Addio a Giovanni, il clochard che aveva perso la panchina ma conquistato l’affetto dei cittadini

L'uomo, 49 anni, è stato trovato senza vita nel suo giaciglio di fortuna vicino alla casetta dell’acqua della Smat in piazza Degli Agricoltori di Ceretta

Comune e parrocchia, con la collaborazione dei cittadini che ormai si erano affezionati al clochard che da tempo viveva nella piazza della frazione, non hanno fatto in tempo a consegnargli quella roulotte che era stata individuata come soluzione alle sue notti all’addiaccio.

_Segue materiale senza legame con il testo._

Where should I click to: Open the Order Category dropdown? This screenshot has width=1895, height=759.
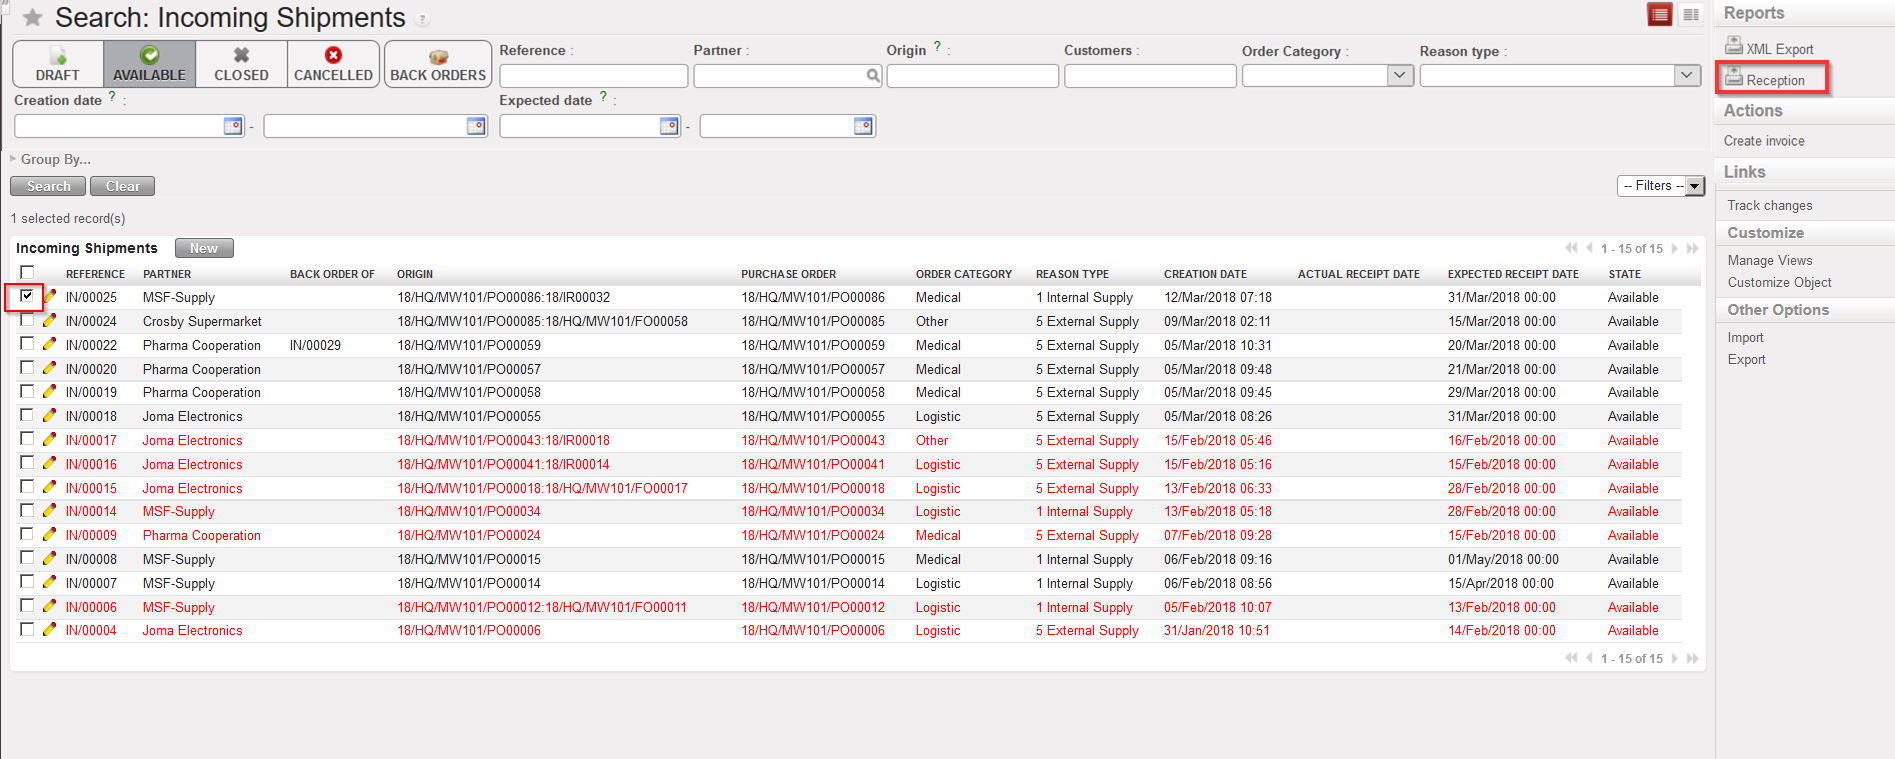[1399, 76]
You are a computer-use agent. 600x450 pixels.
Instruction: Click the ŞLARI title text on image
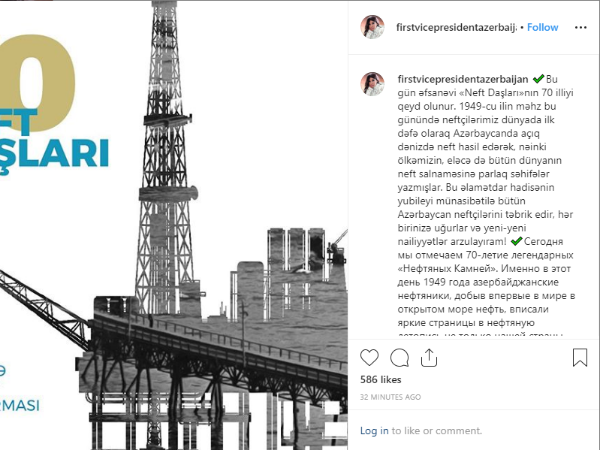54,154
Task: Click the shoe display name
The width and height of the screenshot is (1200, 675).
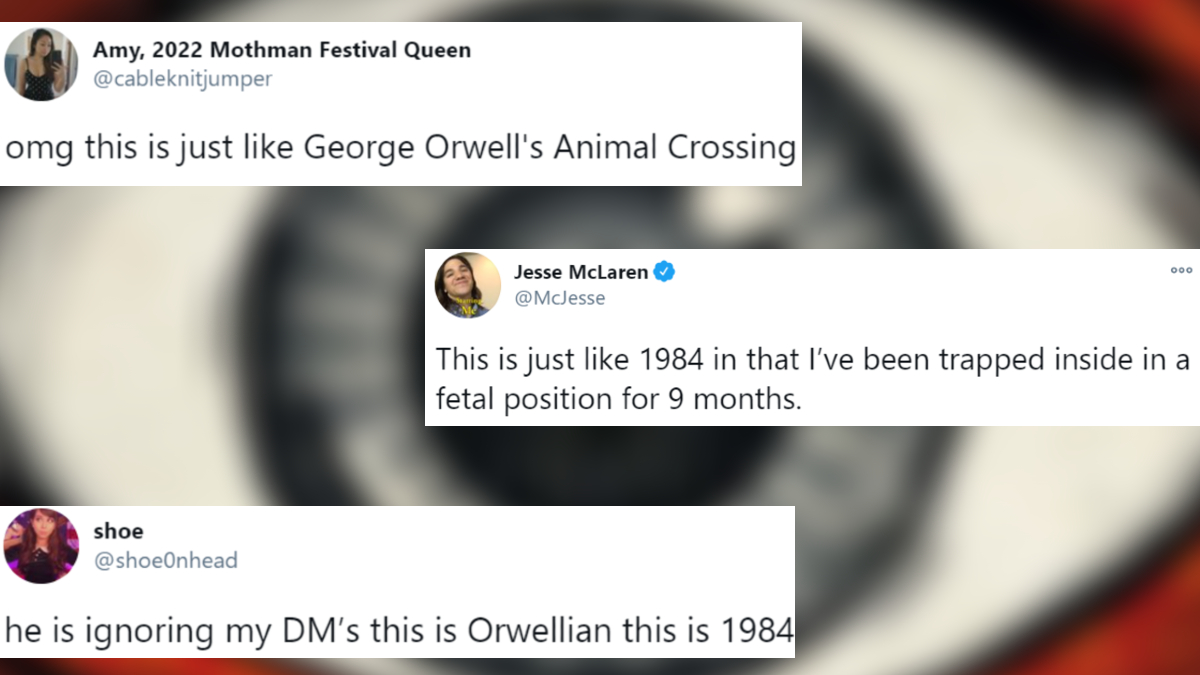Action: pos(118,531)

Giovanni B., 49 anni, se ne è andato prima: è stato trovato senza vita – per cause naturali – nel suo giaciglio di fortuna alle prime luci del giorno di mercato, sabato, da qualcuno che di lì a poco avrebbe cominciato a lavorare tra le bancarelle in veloce allestimento.

La notizia della morte del clochard, la cui storia era anche finita agli onori delle cronache appena due settimane fa, ha profondamente commosso la comunità sanmauriziese, che già si era prodigata per fornirgli oltre ad aiuti alimentari, un giaciglio in luogo della panchina pubblica cui aveva dovuto rinunciare.

E dire che all’inizio erano state le “maniere forti”: per scoraggiare Giovanni a pernottare nella piazza del paese, il sindaco era infatti arrivato a rimuovere le panchine pubbliche presenti. Una decisione estrema, visto che con le buone sarebbe stato inutile, per fare capire all’uomo che non poteva continuare a vivere lì, accampato vicino alla casetta dell’acqua della Smat in piazza Degli Agricoltori di Ceretta, a pochi passi dalla scuola primaria Carlo Angela.

“È inaccettabile che una persona viva in quel modo, bisogna aiutarlo cercandogli una sistemazione migliore. Noi come Comune stiamo lavorando in questa direzione, anche con altri soggetti, per risolvere un problema che non è semplice -aveva dichiarato il primo cittadino- In più adesso si va verso la stagione fredda. E poi c’è anche un problema di carattere igienico-sanitario di cui tenere conto”, aveva detto – e come dargli peraltro torto –  il primo cittadino in quei giorni.

Ma Giovanni era rimasto lì lo stesso, con il suo carrettino e poi anche con una brandina donatagli da qualcuno: schivo ma gentile ed educato, conquistando alla fine un po’ tutti. Parrebbe però anche che Giovanni, prima di arrivare nella frazione sanmauriziese vivesse in una tenda lungo il torrente Stura e che non avesse nessuna intenzione di cambiare il suo stile di vita libero. Aveva però accettato di buon grado – dopo altre magari anche più comode –  la soluzione della roulotte, chiedendo nuovamente di essere collocato nei pressi del fiume “così poteva pescare”, diceva ai tanti cittadini che ogni giorno incontrava e con cui scambiava volentieri qualche chiacchiera. Quasi a lenire una dolorosa scelta di libertà e solitudine.

Parole ed empatia di cui aveva bisogno, forse, più di un tetto sopra le stelle cui non sapeva più rinunciare. Ora, dove fino all’altra notte ha riposato negli ultimi tempi, rimane un fiore messo lì da un’anima gentile: bene raro anche se, purtroppo, non sempre salvifico.